As a general rule, the genome is the same in every cell of an individual [2]. The proteome, however, varies between cell types and conditions, allowing the classification of cells according to their protein expression patterns and the identification of changes in certain contexts, such as diseases [2]. As mentioned before, the phenotype can be better explained by the proteome than by the genome or the transcriptome due to differences in expression levels and to protein modifications [81]. Furthermore, the proteome is more stable and more easily assessed than the metabolome [81]. Thus, proteomics studies are a powerful tool preferentially used in studying disease, development, aging, among others [81].

Studying the Proteome

Usually, proteomics studies involve mass spectrometry analysis, which requires previous protein purification from tissue or cell samples [81, 82]. Two-dimensional gel electrophoresis, liquid chromatography, and capillary electrophoresis are the most commonly used techniques for this required step [81]. Mass spectrometry subjects proteins to a magnetic and an electric field and calculates a ratio known as m/z, which refers to the mass-charge ratio [83]. Finally, the masses of the molecules are plotted as peaks in the mass spectrum. The output of the mass spectrometry is queried against protein databases for the identification and quantification of each specific peptide [83]. Mass spectrometry has the enormous advantage that it is also able to detect modifications in the proteins because these change the behavior of the molecules when exposed to magnetic and electric fields [12].

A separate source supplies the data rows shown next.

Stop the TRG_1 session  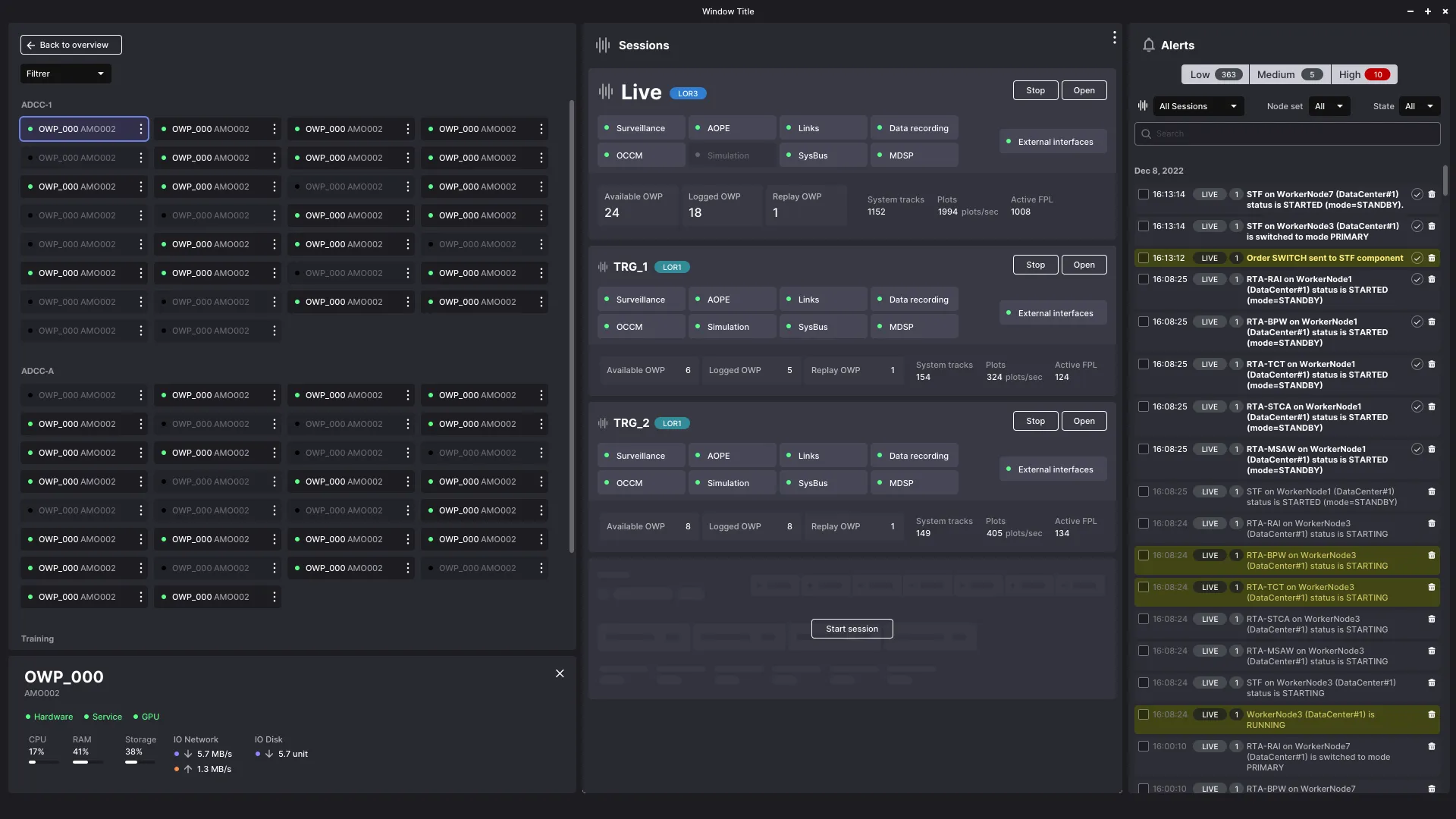click(1035, 265)
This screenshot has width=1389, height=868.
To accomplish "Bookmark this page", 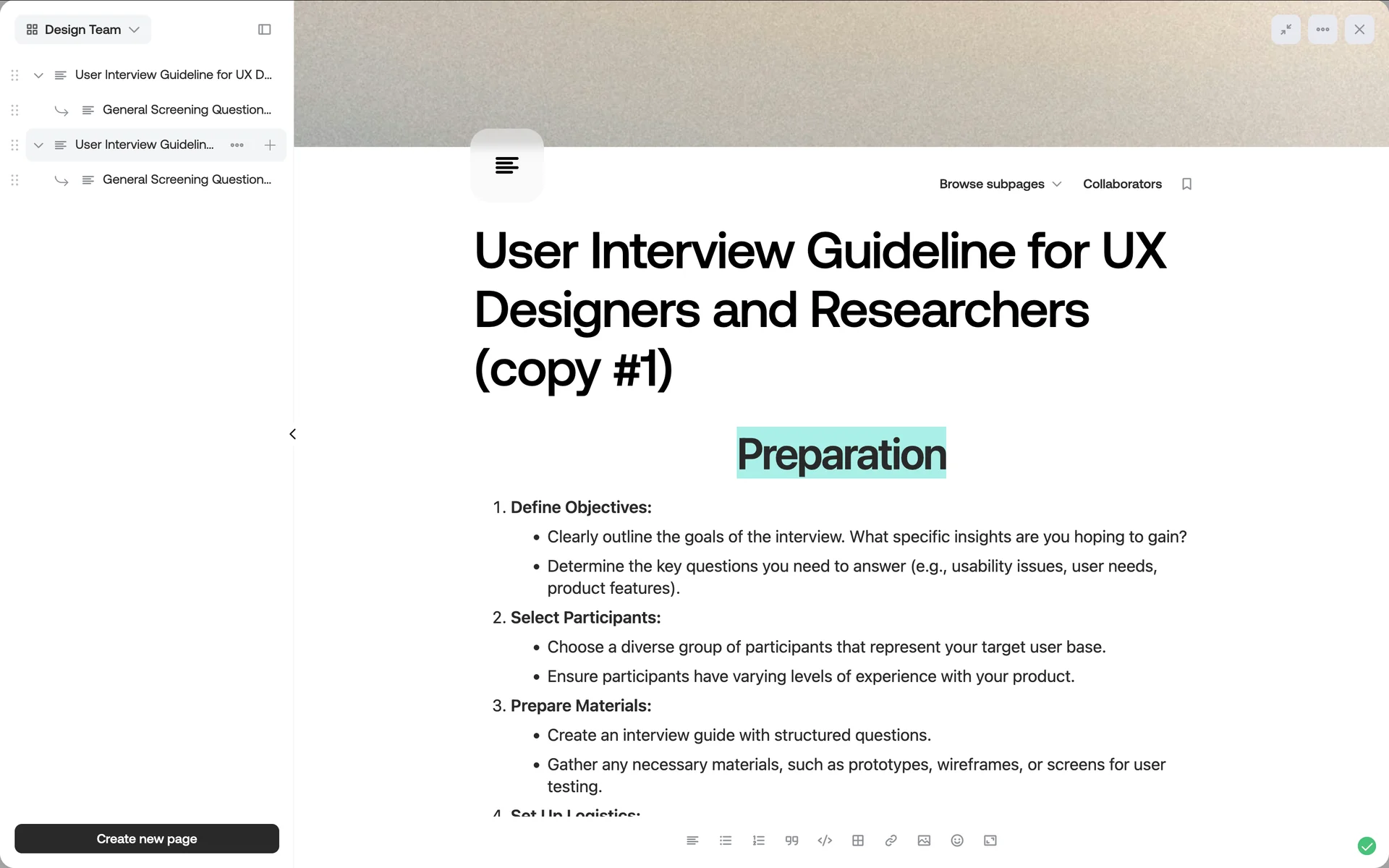I will pyautogui.click(x=1186, y=184).
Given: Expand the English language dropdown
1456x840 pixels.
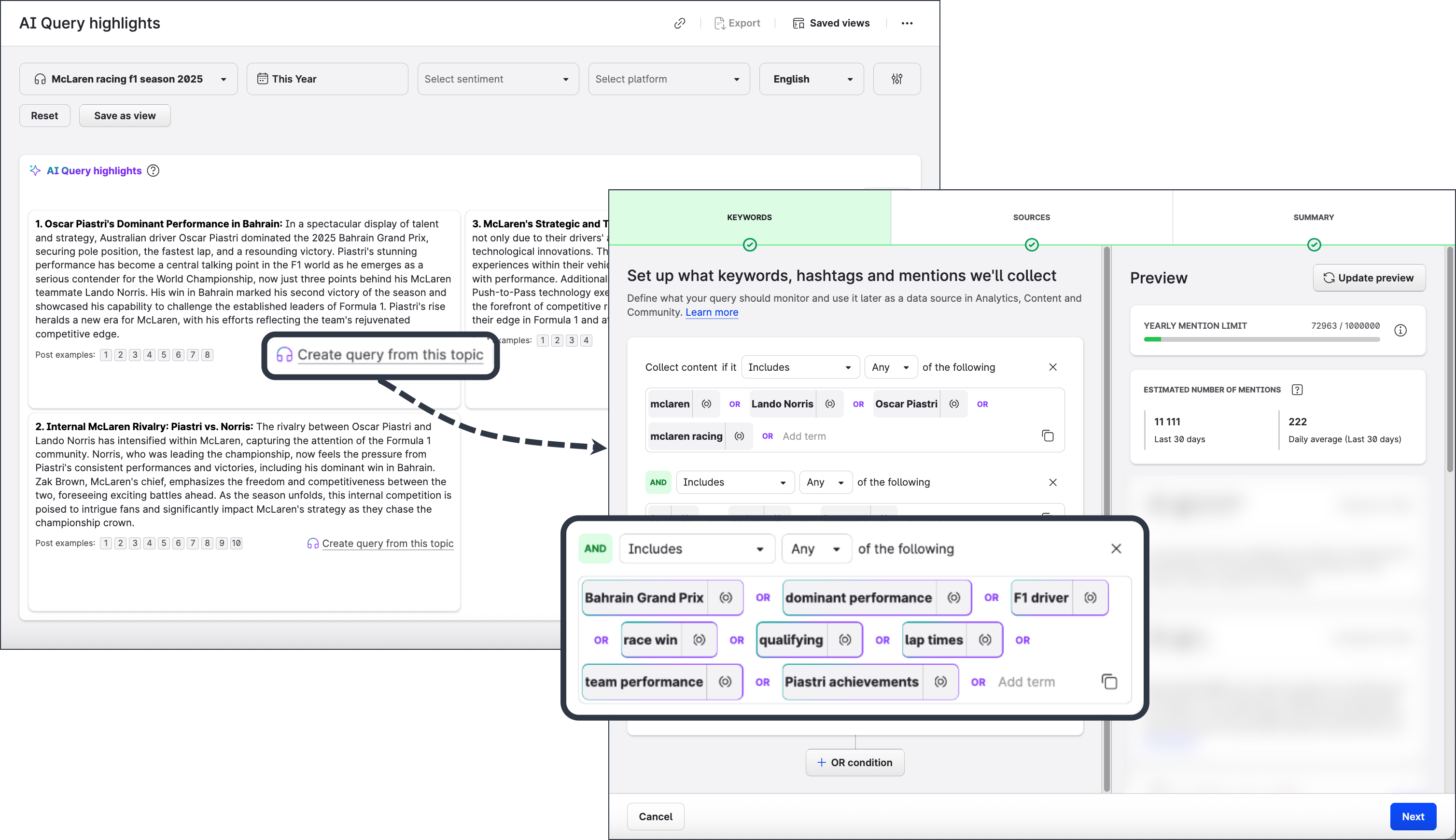Looking at the screenshot, I should 811,79.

Protein characterization by mass spectrometry can be coupled with protein-protein interactions and protein structure analysis [84]. Protein-protein interaction analysis reveals proteins that associate with others, and it provides information about its functions, since proteins that interact usually are implicated in similar or interrelated pathways. In accordance to dynamic and context-dependent protein expression, protein-protein interactions adjust to environmental conditions [3]. Therefore, understanding interaction networks — the interactome — in contexts of interest, including diseases, offers a higher level of pathway understanding and effective therapies discovery [85]. Some of the methodologies used for protein-protein interaction assays are yeast two-hybrid (Y2H), bimolecular fluorescence complementation (BiFC),, and fluorescence resonance energy transfer (FRET) [85].

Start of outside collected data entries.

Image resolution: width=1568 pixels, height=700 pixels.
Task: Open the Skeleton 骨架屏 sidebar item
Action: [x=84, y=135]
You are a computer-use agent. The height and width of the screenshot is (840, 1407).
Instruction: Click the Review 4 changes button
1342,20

On the other hand, understanding protein structure provides valuable information about protein functions [4]. Proteins acquire their functionality by folding in three-dimensional structures, allowing the formation of channels, binding sites, active sites, among others [86]. However, most peptides are able to fold into millions of different structures, and when misfolding occurs, multiple diseases may arise, by , for example, the formation of toxic aggregates [86]. Cells have a stress response named the unfolded protein response (UPR), which prevents the production of misfolded proteins. However, this response may be altered in diseases, aging, or some viral infections [86]. For this reason, the analysis of misfolded proteins in diseases such as Alzheimer’s disease has revealed important molecular hallmarks [86]. Tridimensional structure identification can be done by X-ray diffraction, which is the preferred methodology, combined with others such as nuclear magnetic resonance (NMR) spectroscopy [84]. For a complete review of proteomic, please refer to Chap. 6 in this book.

Concluding Remarks

Routine clinical molecular tools demand rigorous, simple, and most importantly reproducibility procedures that help to characterize accurately biomarkers not only for disease diagnosis but also monitoring the patient’s response to clinical interventions. Such characterization may be efficient and performed with the minimal invasion for the patient. However, reaching such a level of success will be only possible if physicians and biomedical researchers collaborate. Hence, with this chapter we aim to encourage such collaboration, since here we bring a brief description of both the most molecular tools employed in clinical screening and the working principle of each one, leading to identify the potential use of such molecular tools in unexplored medicine fields.